▶ **What needs to be done**: Please convert the lines from the one with "Switch to the 上期所 tab" to the one with "The height and width of the screenshot is (700, 1000)." into a Markdown table with the columns No. and Line. Number each line in order and skip blank lines.
## Start
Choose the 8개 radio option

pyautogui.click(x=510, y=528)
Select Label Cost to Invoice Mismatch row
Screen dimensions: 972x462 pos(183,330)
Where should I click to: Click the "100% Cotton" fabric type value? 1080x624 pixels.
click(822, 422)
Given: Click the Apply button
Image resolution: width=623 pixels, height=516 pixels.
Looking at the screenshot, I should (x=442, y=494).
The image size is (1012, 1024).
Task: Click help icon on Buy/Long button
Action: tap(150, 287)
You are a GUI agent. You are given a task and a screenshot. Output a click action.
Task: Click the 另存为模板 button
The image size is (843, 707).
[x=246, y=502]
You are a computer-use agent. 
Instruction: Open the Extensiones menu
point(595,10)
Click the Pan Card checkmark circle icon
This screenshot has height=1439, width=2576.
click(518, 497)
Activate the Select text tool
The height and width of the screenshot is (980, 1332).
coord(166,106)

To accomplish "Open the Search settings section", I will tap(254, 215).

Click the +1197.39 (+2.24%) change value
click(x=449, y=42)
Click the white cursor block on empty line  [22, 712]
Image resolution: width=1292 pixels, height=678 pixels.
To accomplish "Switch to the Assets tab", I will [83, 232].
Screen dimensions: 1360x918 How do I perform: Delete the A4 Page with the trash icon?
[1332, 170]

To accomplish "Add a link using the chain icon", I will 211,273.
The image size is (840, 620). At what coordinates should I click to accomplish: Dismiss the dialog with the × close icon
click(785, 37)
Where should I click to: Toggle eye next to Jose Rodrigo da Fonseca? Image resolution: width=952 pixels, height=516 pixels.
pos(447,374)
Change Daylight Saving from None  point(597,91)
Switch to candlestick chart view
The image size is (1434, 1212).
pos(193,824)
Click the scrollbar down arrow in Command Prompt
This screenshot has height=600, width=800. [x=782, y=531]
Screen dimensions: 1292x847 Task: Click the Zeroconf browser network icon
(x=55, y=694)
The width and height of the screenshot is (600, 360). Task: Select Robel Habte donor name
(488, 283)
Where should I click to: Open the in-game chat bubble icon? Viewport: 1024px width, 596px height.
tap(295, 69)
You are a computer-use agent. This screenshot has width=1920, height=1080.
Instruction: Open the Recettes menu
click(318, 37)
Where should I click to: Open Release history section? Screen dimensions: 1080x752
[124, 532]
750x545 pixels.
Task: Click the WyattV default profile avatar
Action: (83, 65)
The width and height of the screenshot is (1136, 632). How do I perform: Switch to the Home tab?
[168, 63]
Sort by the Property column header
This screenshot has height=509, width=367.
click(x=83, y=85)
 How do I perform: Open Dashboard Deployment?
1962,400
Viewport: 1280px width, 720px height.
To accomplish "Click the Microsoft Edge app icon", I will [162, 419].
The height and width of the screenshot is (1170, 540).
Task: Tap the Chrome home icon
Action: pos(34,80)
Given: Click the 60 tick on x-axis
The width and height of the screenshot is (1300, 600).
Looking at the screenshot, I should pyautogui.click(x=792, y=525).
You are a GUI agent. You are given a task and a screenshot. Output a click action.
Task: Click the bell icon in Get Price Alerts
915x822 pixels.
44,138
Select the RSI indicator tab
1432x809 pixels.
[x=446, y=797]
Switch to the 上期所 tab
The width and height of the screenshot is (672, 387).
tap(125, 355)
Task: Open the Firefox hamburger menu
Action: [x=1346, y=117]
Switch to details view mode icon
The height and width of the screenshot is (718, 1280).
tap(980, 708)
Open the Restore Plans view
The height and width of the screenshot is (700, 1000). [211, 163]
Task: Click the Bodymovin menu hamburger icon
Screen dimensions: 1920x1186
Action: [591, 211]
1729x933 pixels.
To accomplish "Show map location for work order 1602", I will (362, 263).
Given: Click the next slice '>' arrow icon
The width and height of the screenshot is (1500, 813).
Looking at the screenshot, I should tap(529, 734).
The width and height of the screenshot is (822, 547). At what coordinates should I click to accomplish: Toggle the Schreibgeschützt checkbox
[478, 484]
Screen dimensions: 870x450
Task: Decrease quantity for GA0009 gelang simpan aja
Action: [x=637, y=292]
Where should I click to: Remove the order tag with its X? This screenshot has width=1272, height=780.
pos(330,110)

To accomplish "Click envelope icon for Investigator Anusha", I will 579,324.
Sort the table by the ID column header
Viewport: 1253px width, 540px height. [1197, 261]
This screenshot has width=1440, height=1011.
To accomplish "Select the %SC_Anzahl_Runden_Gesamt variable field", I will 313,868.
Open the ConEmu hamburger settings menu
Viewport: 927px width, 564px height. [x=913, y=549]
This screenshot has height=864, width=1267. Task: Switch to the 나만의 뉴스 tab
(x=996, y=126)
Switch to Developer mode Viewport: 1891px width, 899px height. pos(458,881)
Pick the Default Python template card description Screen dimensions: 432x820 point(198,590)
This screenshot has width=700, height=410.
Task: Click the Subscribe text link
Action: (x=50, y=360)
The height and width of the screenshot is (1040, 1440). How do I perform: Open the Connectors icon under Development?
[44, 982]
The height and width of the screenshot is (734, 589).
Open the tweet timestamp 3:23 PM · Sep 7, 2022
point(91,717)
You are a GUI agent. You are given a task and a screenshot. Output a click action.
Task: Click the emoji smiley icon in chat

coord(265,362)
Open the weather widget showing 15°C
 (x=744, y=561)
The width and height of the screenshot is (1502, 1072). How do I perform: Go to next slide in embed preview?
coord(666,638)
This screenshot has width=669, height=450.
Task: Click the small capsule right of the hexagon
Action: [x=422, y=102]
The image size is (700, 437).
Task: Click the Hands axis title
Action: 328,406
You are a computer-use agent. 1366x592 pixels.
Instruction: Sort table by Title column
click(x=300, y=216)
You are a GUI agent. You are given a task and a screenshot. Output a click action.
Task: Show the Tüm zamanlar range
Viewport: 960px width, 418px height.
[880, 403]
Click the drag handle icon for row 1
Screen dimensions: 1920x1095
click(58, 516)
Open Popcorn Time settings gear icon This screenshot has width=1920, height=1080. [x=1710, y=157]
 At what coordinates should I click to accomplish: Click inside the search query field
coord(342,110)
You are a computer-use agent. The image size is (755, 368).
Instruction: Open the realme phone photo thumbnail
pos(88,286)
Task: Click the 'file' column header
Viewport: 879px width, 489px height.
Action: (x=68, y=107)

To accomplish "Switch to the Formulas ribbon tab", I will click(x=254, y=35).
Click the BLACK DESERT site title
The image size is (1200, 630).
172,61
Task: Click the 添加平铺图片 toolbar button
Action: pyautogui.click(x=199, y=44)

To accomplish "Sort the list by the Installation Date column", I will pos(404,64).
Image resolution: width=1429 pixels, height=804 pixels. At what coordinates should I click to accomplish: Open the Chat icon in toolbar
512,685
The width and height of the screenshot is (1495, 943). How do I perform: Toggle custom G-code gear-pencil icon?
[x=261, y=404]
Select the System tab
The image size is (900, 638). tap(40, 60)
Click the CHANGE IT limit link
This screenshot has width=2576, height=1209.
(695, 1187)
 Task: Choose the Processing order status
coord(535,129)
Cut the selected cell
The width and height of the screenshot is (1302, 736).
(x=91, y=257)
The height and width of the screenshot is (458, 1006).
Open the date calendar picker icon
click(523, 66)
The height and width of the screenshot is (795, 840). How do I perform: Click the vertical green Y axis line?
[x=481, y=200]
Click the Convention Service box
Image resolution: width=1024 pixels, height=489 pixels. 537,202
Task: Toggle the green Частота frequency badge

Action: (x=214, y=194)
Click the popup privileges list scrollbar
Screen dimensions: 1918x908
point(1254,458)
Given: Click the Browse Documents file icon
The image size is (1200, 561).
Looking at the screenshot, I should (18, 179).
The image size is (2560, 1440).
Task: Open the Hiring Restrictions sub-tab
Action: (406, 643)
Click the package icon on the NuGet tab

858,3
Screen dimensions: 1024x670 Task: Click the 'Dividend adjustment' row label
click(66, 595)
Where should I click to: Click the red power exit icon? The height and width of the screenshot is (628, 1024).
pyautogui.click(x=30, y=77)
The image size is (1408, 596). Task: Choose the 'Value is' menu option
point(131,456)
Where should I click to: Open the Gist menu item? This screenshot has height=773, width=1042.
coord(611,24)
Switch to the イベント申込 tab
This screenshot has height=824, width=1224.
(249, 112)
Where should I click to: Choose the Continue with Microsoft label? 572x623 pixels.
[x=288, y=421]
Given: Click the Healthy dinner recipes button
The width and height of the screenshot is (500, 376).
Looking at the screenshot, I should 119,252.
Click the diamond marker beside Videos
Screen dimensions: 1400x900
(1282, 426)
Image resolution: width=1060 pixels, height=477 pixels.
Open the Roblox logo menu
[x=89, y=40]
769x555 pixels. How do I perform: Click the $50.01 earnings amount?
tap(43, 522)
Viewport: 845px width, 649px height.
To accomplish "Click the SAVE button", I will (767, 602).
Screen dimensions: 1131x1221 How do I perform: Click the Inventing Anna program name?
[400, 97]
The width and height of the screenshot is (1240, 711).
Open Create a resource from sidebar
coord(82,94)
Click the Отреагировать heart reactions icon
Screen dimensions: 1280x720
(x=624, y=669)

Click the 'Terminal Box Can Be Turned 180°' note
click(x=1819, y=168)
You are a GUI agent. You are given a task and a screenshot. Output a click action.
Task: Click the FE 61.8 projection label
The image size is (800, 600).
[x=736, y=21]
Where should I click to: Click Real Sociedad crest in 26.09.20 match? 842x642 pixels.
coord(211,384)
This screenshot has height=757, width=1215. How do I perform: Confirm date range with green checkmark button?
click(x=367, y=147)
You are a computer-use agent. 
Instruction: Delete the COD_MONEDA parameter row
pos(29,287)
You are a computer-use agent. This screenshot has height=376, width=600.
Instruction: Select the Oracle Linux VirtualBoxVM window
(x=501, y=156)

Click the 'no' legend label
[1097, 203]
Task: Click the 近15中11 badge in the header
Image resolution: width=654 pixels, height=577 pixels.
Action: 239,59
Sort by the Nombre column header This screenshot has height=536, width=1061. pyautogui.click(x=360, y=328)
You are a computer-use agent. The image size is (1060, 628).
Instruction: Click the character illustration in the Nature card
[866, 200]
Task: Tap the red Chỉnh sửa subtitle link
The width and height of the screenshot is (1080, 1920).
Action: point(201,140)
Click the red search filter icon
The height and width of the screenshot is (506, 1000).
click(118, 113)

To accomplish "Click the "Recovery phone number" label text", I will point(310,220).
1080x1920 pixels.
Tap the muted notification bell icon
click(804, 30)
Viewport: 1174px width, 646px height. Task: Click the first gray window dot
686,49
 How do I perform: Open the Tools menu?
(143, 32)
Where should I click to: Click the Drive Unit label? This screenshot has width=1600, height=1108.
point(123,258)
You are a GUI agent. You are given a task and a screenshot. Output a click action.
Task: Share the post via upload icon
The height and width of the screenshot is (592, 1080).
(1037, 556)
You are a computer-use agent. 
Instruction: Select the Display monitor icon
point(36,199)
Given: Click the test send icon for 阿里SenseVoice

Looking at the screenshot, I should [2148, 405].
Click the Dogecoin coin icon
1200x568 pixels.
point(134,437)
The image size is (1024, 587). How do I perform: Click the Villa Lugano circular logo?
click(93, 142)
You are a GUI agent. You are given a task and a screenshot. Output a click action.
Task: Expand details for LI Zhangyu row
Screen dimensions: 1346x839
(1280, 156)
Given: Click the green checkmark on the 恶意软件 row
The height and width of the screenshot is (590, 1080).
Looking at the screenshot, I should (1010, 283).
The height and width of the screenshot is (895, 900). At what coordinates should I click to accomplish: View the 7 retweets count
## End
▶ **Exercise result**:
| No. | Line |
|---|---|
| 1 | Switch to the 上期所 tab |
| 2 | The width and height of the screenshot is (672, 387). |
| 3 | tap(125, 355) |
| 4 | Task: Open the Firefox hamburger menu |
| 5 | Action: [x=1346, y=117] |
| 6 | Switch to details view mode icon |
| 7 | The height and width of the screenshot is (718, 1280). |
| 8 | tap(980, 708) |
| 9 | Open the Restore Plans view |
| 10 | The height and width of the screenshot is (700, 1000). [211, 163] |